Even in a season in which four of the six games would have been AFC-AFC and NFC-NFC matchups, doesn’t that bracket feel more fresh and fun? There’s an actual reward for being the best wild-card team, and there are matchups that wouldn’t normally happen in the postseason. There will be years in which both AFC and NFC teams would compete for the same playoff spot at the end of the season. The Seahawks, for example, would have missed out on a playoff berth to the 10-7 Steelers and Broncos by virtue of two wins in the strength of schedule calculations.
In seasons in which team quality is heavily weighted toward one conference or the other, worthy teams wouldn’t miss out at the expense of lesser teams on the other side. In 2020, a 10-6 Dolphins team didn’t make the playoffs in the AFC, while the 8-8 Bears got in on the other side of the bracket.
After the wild-card round, the bracket would be reseeded again each week. In the 2024 bracket, that would mean … the exact same matchups that are happening in reality. It wouldn’t always produce some out-of-nowhere AFC-NFC battles, but the playoffs would feel fresher and deliver newer games.
Cons: Well, not everybody likes new matchups. There wouldn’t be as many scenarios in which the Ravens and Steelers play each other for the third time in a season. That didn’t exactly lead to a thrilling matchup in this season’s wild-card round, but those third games between divisional rivals can be fun. I’m also just not sure there’s a huge appetite for cross-conference playoff matchups among everyone, even if they’re fun to me.
Plausibility: Probably not. This would seem like more work than it’s worth, and owners would probably prefer the familiarity of facing a longtime rival than a team they see once every four years. With so many potential opponents in each round, scouting would also be a nightmare, which could lead to sloppier games.
Option No. 6: Let teams choose their opponents in the wild-card round
Pros: This would be incredible, offering a real benefit for finishing as the 2-seed in each conference. In this scenario, immediately after the final regular-season game Sunday night, there would be a live show where the higher-seeded teams chose their opponent for wild-card weekend. The 2-seed would have its pick of the 5-, 6- or 7-seed. The 3-seed would then choose between the two remaining options, and the 4-seed would end up with whatever matchup remains.
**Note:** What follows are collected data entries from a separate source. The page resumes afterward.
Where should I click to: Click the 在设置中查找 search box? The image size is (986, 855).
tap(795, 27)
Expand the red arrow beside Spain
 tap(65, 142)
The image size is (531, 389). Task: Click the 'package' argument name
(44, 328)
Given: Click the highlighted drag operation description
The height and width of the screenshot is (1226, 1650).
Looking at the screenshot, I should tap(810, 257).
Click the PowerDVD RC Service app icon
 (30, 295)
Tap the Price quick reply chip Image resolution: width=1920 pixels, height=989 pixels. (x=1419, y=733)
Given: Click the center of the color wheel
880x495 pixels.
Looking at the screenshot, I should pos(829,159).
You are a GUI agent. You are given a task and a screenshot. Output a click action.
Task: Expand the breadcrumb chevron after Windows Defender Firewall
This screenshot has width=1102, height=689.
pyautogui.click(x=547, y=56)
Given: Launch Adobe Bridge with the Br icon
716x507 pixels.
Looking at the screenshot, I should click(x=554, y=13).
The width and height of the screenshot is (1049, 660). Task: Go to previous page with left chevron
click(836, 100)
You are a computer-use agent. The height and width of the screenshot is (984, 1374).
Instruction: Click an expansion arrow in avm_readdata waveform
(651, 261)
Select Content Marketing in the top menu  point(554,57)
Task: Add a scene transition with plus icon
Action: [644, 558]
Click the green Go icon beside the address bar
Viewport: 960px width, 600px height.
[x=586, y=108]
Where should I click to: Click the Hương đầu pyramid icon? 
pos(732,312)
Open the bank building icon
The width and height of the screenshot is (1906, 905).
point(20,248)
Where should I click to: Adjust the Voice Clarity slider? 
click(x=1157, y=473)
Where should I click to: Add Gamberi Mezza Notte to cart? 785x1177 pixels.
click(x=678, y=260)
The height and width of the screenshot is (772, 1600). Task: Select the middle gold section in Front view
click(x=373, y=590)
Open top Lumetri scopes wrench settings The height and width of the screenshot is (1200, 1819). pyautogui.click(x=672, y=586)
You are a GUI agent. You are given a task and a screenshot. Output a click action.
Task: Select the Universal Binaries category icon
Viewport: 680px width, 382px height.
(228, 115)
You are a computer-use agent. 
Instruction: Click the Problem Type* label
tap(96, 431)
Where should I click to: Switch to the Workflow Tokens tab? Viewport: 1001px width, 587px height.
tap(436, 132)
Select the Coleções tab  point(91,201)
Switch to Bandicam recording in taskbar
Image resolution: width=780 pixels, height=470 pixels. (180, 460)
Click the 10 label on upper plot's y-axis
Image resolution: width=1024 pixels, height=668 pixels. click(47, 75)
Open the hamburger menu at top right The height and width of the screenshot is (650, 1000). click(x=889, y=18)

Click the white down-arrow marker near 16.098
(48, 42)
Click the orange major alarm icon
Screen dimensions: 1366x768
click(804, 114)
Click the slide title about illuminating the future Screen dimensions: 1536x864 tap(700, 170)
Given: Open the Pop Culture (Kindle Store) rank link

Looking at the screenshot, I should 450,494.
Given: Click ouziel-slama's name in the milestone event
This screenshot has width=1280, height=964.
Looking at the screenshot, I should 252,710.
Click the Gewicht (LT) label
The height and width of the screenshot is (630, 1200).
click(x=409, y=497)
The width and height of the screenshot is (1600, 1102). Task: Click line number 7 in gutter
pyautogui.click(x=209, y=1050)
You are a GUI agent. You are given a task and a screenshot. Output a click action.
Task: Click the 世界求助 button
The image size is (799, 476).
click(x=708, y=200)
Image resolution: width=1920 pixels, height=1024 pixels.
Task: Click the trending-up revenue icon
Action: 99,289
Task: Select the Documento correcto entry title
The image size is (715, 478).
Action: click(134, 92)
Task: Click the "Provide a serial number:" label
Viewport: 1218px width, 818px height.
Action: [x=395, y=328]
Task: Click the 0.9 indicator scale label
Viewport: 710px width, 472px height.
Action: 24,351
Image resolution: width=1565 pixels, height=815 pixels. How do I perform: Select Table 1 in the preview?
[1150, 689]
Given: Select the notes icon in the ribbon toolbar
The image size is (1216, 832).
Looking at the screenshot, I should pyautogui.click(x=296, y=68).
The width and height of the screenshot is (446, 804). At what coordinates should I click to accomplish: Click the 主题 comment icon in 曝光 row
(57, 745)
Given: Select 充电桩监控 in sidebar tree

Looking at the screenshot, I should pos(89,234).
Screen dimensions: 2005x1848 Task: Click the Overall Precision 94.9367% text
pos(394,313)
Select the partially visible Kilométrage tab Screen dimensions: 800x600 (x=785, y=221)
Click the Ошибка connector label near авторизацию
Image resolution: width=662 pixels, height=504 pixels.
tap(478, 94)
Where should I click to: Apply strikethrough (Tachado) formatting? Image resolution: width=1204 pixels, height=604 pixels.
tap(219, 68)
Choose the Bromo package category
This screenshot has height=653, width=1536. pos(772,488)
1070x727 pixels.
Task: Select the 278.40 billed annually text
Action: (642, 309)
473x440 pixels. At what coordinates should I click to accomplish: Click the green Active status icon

The NFC might have played out as it did in real life with this rule in place, but the AFC might have gone differently. Would the No. 2 seed Bills have picked the Broncos, or would they have preferred to face a flailing Steelers team? Would the No. 3 seed Ravens have gone for the Broncos, or would they have picked a Texans team they blew out twice a year ago?
From there, the league could choose to re-seed matchups, play out the bracket as it looked after the initial votes or let the top seeds pick again for the divisional round. (Would the Lions pick the Commanders or the Rams?) This would reward teams that played better in the regular season by giving them more control over their postseason opponent. The Professional Women’s Hockey League adopted this method for determining its four-team playoff bracket, and I’d love to see it in the NFL.
Cons: I’m hardly the first person to come up with this idea, and everyone else who brought it up for their respective sports has the same critique: Coaches would never go for this. Teams are usually terrified of giving their opponents anything resembling bulletin-board material before the playoffs. The Rams used Lions coach Dan Campbell saying he would see Vikings coach Kevin O’Connell in two weeks as a rallying cry before their blowout win over Minnesota. Imagine an NFL coach going on camera and saying he wants to play a certain team. The first upset would get somebody fired.
Plausibility: Never happening. It would be fun, though.